Five miles and six gentle river crossings later, a large meadow unfolded before us and the horses got a little skip in their step. We pulled up to the hitching post in front of St. Joe Lodge after three hours in the saddle. Will checked his watch and exhaled a sigh of relief as his boss (and wife), Barbara, appeared from the lodge to greet us. Like Will, Barbara has a genuine, friendly and laid-back manner. She also works hard to prepare meals for the guests and crew, and all she asks is that folks be on time to eat. I understood why Will was adamant about sticking to the schedule: Lunch was ready.
Barbara is up each morning long before guests, and breakfast is served at 7:30. We’re talking about stick-to-your-ribs fare that even a light eater can’t resist: biscuits and gravy, sausage, bacon, wild blueberry pancakes, fresh fruit . . . . You’ll appreciate the hearty breakfast if you plan to fish hard all day, as we did. Barbara offers the option of eating lunch at the lodge or packing a lunch to go (we opted for the latter). Dinner is served promptly at six. Dinners match or exceed those breakfasts with roasts, ribs, homemade meatloaf and lasagna on the menus, with a variety of side dishes. Desert was equally anticipated, with Barbara’s fresh-baked cookies and pies. It’s advised that you leave any notion of a diet for when you return home, although Barbara does accommodate special dietary needs.
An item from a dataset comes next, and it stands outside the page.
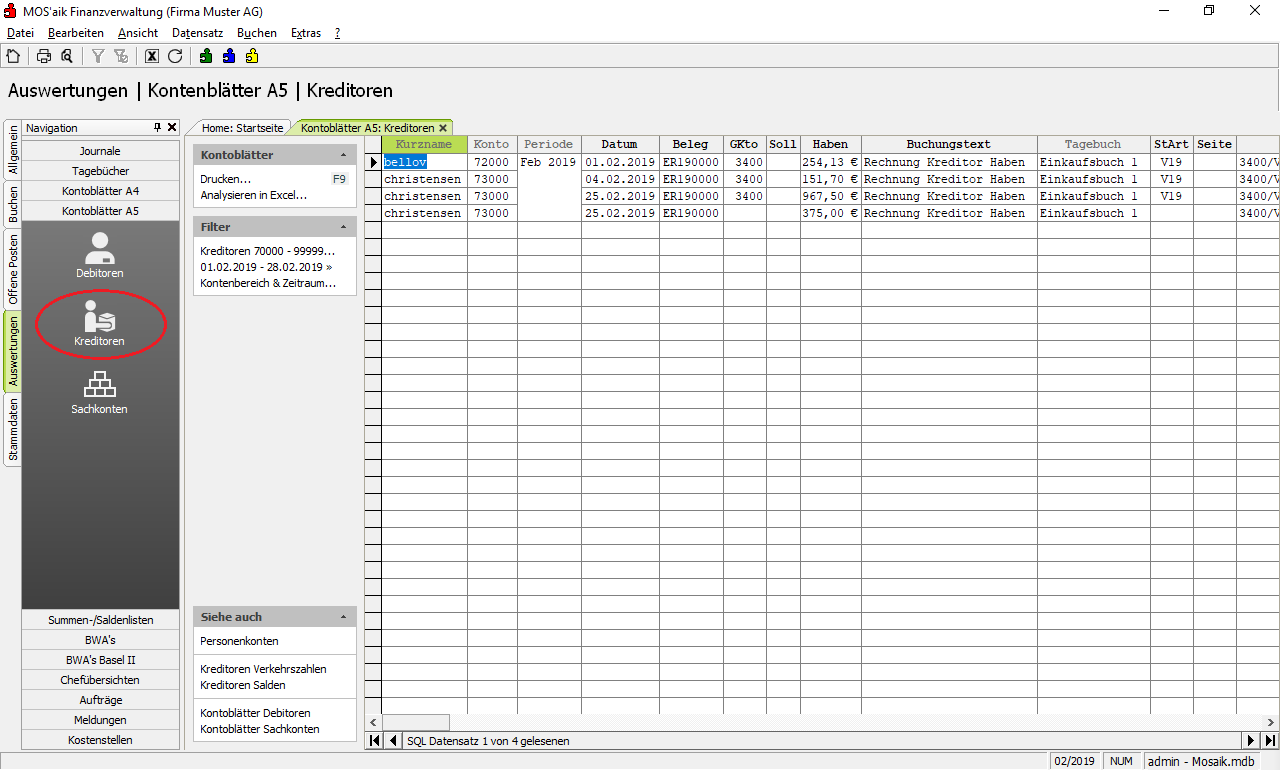This screenshot has height=770, width=1280.
Task: Click the green puzzle piece icon
Action: pyautogui.click(x=206, y=56)
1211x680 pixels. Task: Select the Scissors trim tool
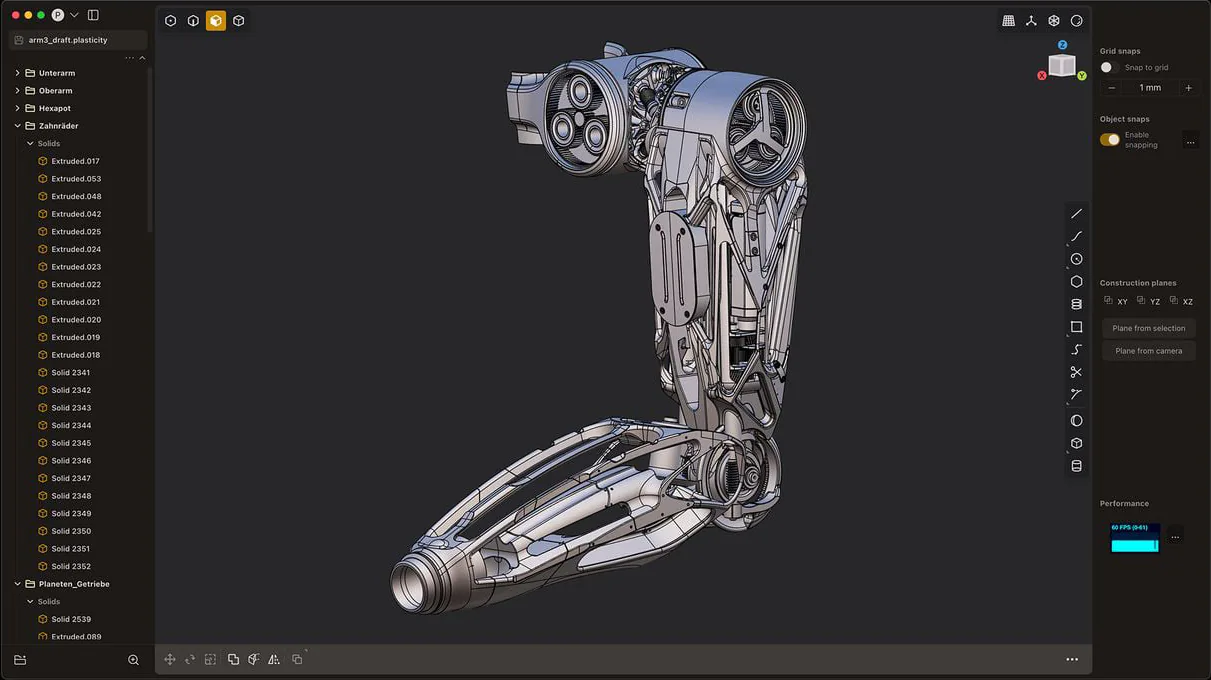1076,372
Mealtime is the only thing that’s on a schedule when you’re a guest here. Between breakfast and dinner all we did was fish, and excellent fishing can be found within a short walk of camp. In fact, there’s no need to walk more than a quarter-mile to find good water, and the river holds enough westlope cutts to keep you entertained for hours. The upper river isn’t much wider than a good cast in many places, and wading is not difficult when the river is at its prime summer levels. During the peak heat of summer wet wading is preferred, although I was glad to have waders, as it can get chilly in the mountains when the sun is off the water.
The upper river is all catch-and-release, and we released scores of 10- to 12-inch fish that eagerly rose to most any attractor pattern (Stimulators, Turk’s Tarantulas, Humpies, Chernobyls). To entice bigger fish I had to work harder and match a tan mayfly that hatched in the late afternoon. These hatches weren’t epic, but when they came off the fish wanted nothing else. Presenting a size 18 Sparkle Dun on 6X tippet with an absolutely drag-free drift was the ticket, though not without obvious challenges. On our last full day I was nearly late for dinner because I’d lost track of time trying to woo a particular 17-inch fish that had high standards. After an hour I was finally able to hook up briefly before the fish snapped me off. Then I ran back to camp just in time for dinner.
For those willing to work a bit harder, hiking up the trail opens seemingly endless miles of even-less-pressured water. We never hiked more than three miles upstream, simply because it was just too hard to pass up inviting water along the way. Nor did we want to encounter a moose along the trail, which can be narrow and steep in places. We saw a couple of large bulls in the meadow near camp, and we counted more wildlife than anglers during the course of our three-day visit.
As proprietors of St. Joe Outfitters since 1989, Barbara and Will offer guests something very unique and special—great dryfly native-trout fishing amidst breathtaking natural beauty. The lodge is something to behold, too. Nestled among the trees at the edge of a meadow, it was built in the 1940s and has stood the test of time. It has a rustic flavor and it’s far from a luxury resort, but does offer genuine backwoods comfort. You can grab a hot shower at the end of the day, and a generator is fired up to provide light for a couple hours in the evening.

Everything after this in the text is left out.